大家マルちゃん その参
マルちゃんのアパートを借りて2か月半たった。相変わらず、たまにお昼ごはんを差し入れしてくれる。
マルちゃんちには数々の細かいハウスルールが存在する。
- キッチンやバスルーム、洗面台を使った後は、シンクやバスタブの中まですべて水しぶきを拭きとること
- 洗濯機は週に一度(それ以外は手洗い)。洗濯ものを入れたら、スイッチは必ずマルちゃんに押してもらうこと(自分で押すことは許されない)
- 洗濯ものを部屋干しするときは、ベッドルームに干してはいけない(寝る部屋に洗濯もの干すとかありえなーい、という理由らしい)
- 夜は必ずブラインドを下ろすこと
- 冷蔵庫のポケット部分には、1.5Lペットボトルで水が3分の1くらいになるまでは入れてはいけない(重みで扉が下がるから、らしい)
そのほかにも細かいのがまだまだあるんですが、まあ主なのはこんな感じ。洗濯ものの干し方についても指導を受けたことがある。

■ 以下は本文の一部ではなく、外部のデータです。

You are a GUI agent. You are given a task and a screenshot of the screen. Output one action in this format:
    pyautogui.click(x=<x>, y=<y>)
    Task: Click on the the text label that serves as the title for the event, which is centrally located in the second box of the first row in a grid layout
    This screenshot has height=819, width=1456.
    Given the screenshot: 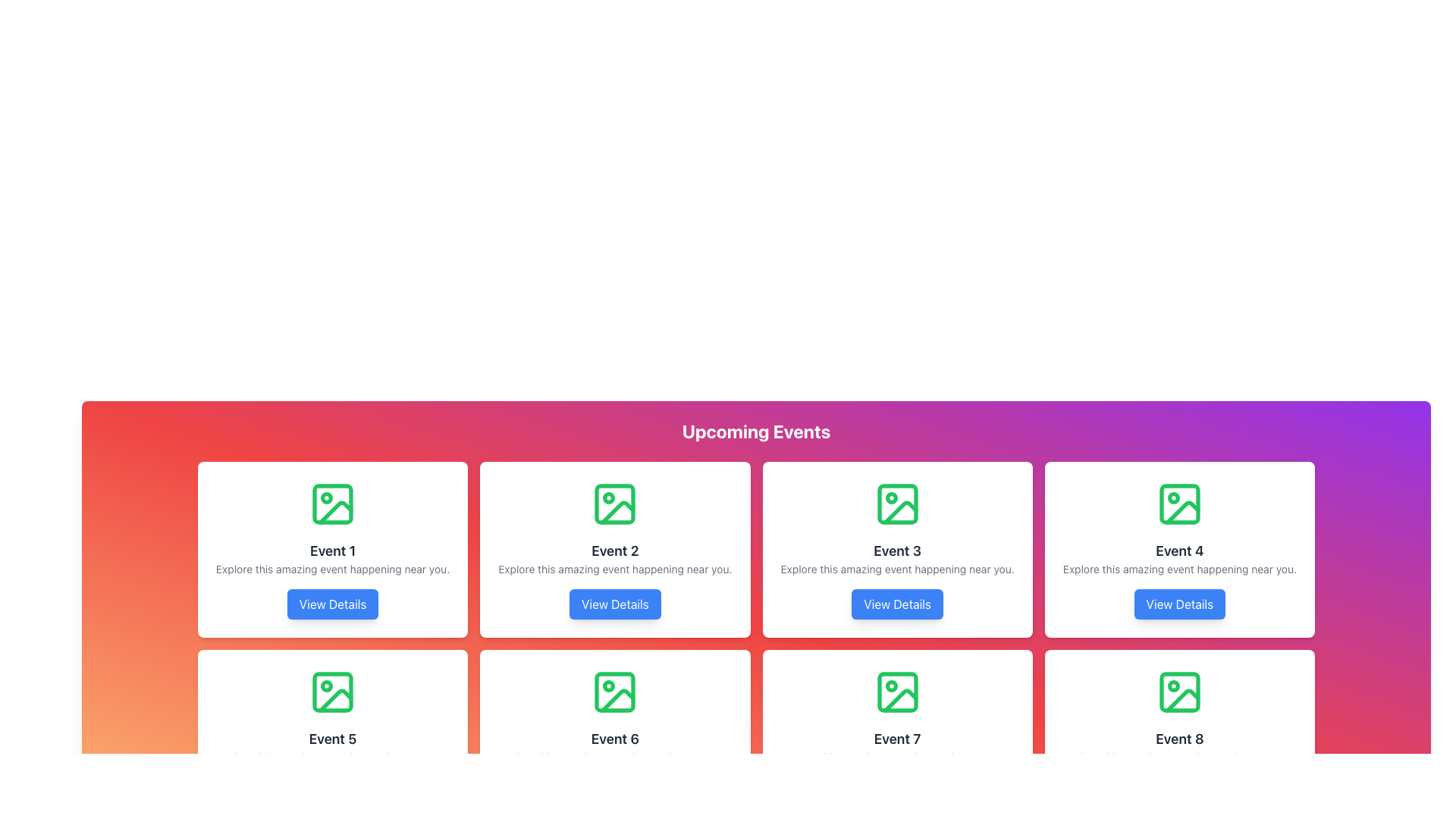 What is the action you would take?
    pyautogui.click(x=615, y=551)
    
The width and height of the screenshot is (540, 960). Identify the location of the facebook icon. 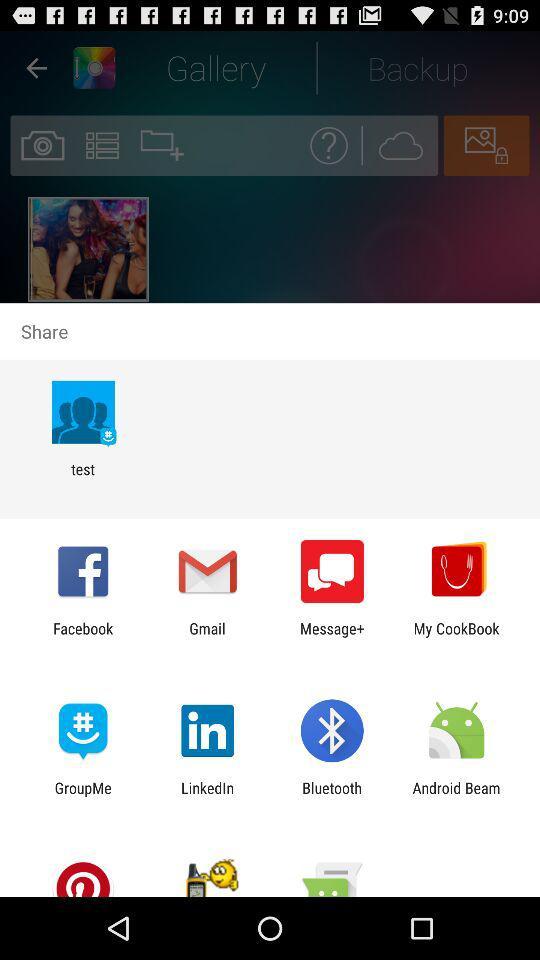
(82, 636).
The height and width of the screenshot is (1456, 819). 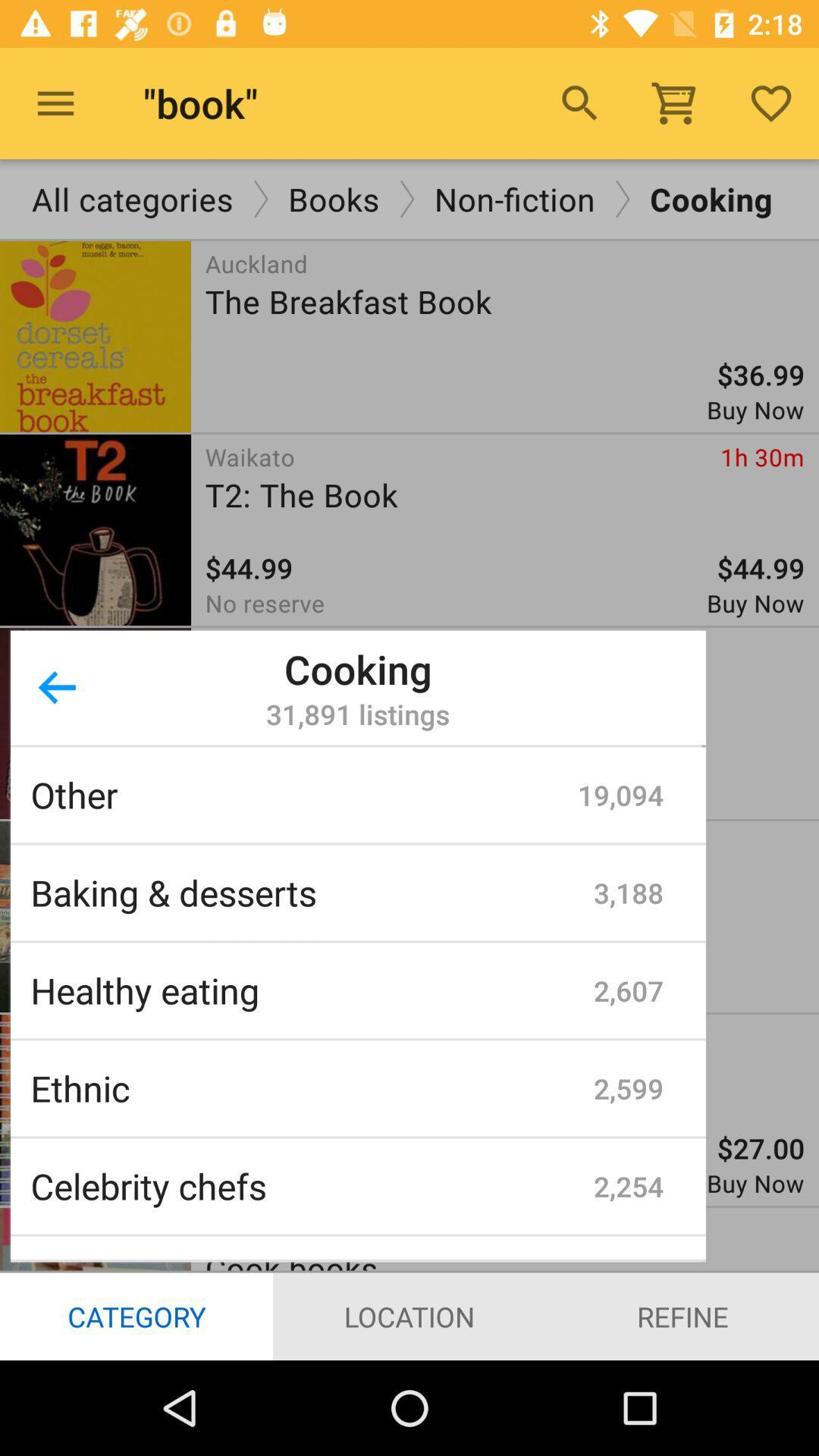 What do you see at coordinates (304, 794) in the screenshot?
I see `the other` at bounding box center [304, 794].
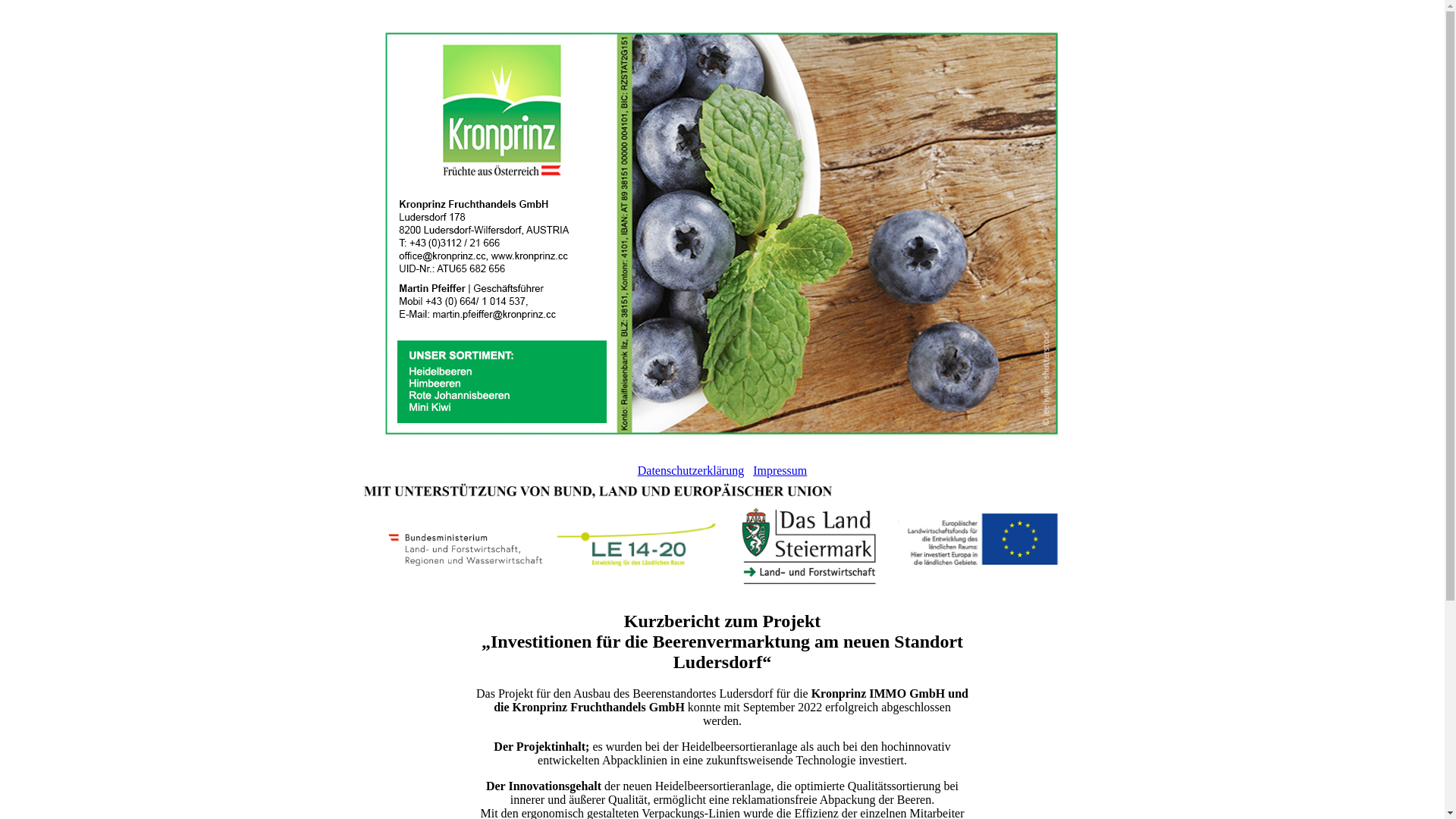  Describe the element at coordinates (780, 469) in the screenshot. I see `'Impressum'` at that location.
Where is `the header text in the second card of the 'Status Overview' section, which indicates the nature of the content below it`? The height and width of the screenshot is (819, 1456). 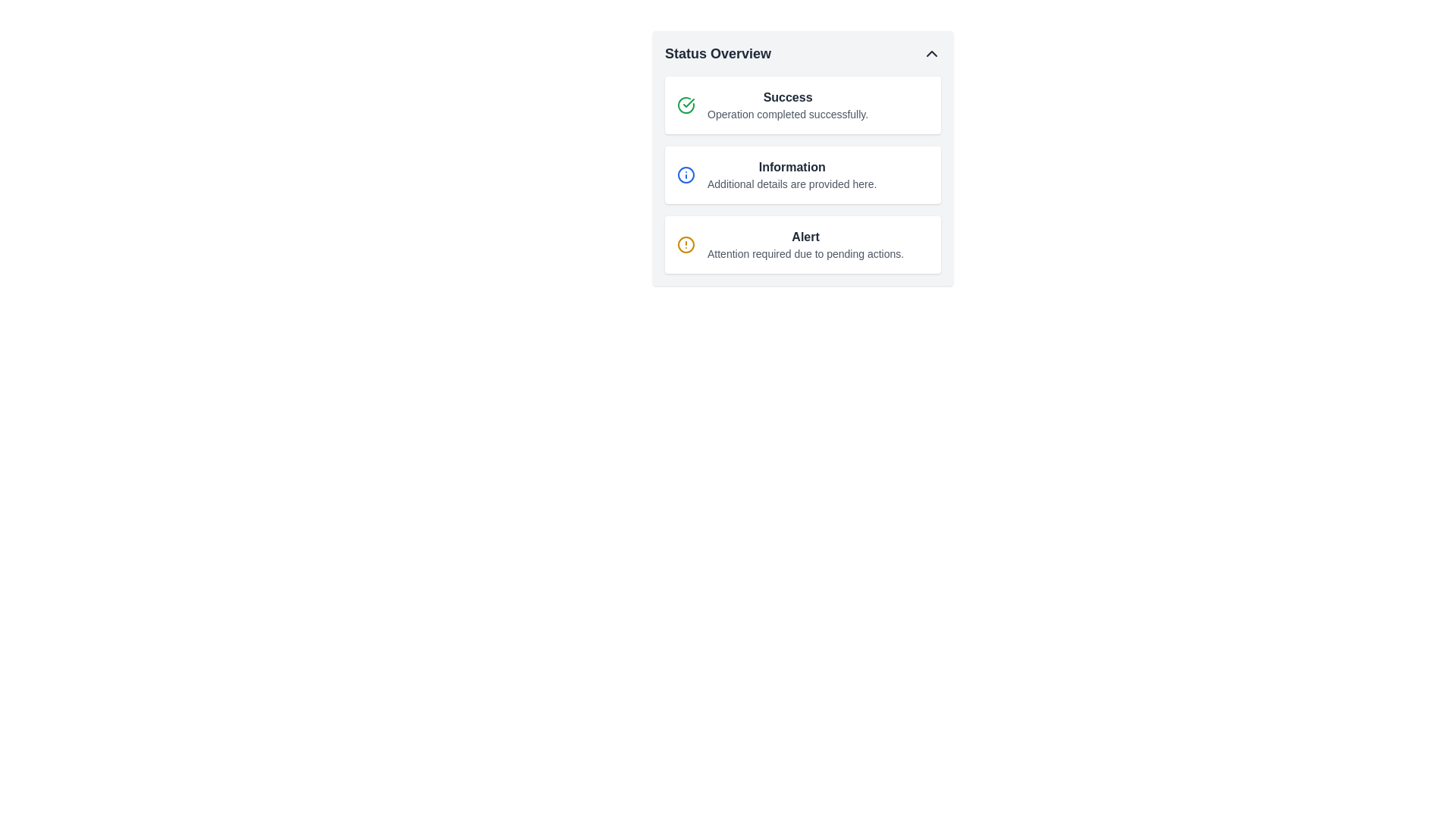
the header text in the second card of the 'Status Overview' section, which indicates the nature of the content below it is located at coordinates (791, 167).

ちょっとでも違うことすると即座に教育的指導が入る。正直、私がかなりおおざっぱな性格なので、逆に守れている気がする(何言われてもあんまり気にしないから)。さすがに毎日ではなくなったとはいえ、未だにときどき教育的指導は受ける。でも、なんだかマルちゃんは私のことが結構好きみたいだ。
マルちゃんは1日に何度も私が借りているアパートにやってくるので、毎日顔を合わせる。1か月を過ぎたくらいのころから、明らかに表情が優しくなった。結局、私のイタリア語はまーーったく上達しなかったので、あまりまともな会話はできないけれど、「今日はどこ行くの」とか「何してたの」とかくらいなら、なんとなく話は通じる。
いろいろ、私の私物の世話もやいてくれる。ちょっとほっといてほしいけど、そうはいかない(笑)。くだものかごのメロンがいつのまにか冷蔵庫に入れられていたり、洗濯ものを干しっぱなしで外出していると、全部とりこまれていたり。この間は、黒っぽい私の下着を見て、「私は白い下着しか身に着けないよ」と、突然びろーんと自分のスカートをめくって、白いデカパンを見せてくれた。なんというか、お茶目だ。
ベランダに出ればお隣さんと長々とおしゃべり。イタリア人てほんとしゃべり好き。街を歩いていても、みんな電話でしゃべりながら歩いている。日本ではスマホはほぼ電話としては使われていないけど、イタリアではちゃんと電話だ。
ここにいられるのもあと1週間。ハウスルールはしちめんどくさいけど結構なれたし、なんといっても周囲の環境がとても気に入っているので、できればそのうちまた来たいなあ。マルちゃんも「戻って来てもいいよ」と言ってくれている。「あんたは家をちゃんときれいに使っているから」と(そりゃ言われたとおりやってるからね)。
イタリア語が全然上達しなかった言い訳ってわけではないけど、ことばがあんまり通じないコミュニケーションも、それはそれでなんだかおもしろい(でも戻ってくるなら、インターネットなんて無縁のマルちゃんには日本から電話しないといけないから、やっぱイタリア語どうにかしなきゃー)。
つやっつやに元気なマルちゃんのバジルと、しおしおの私のバジル。なんなのこの差。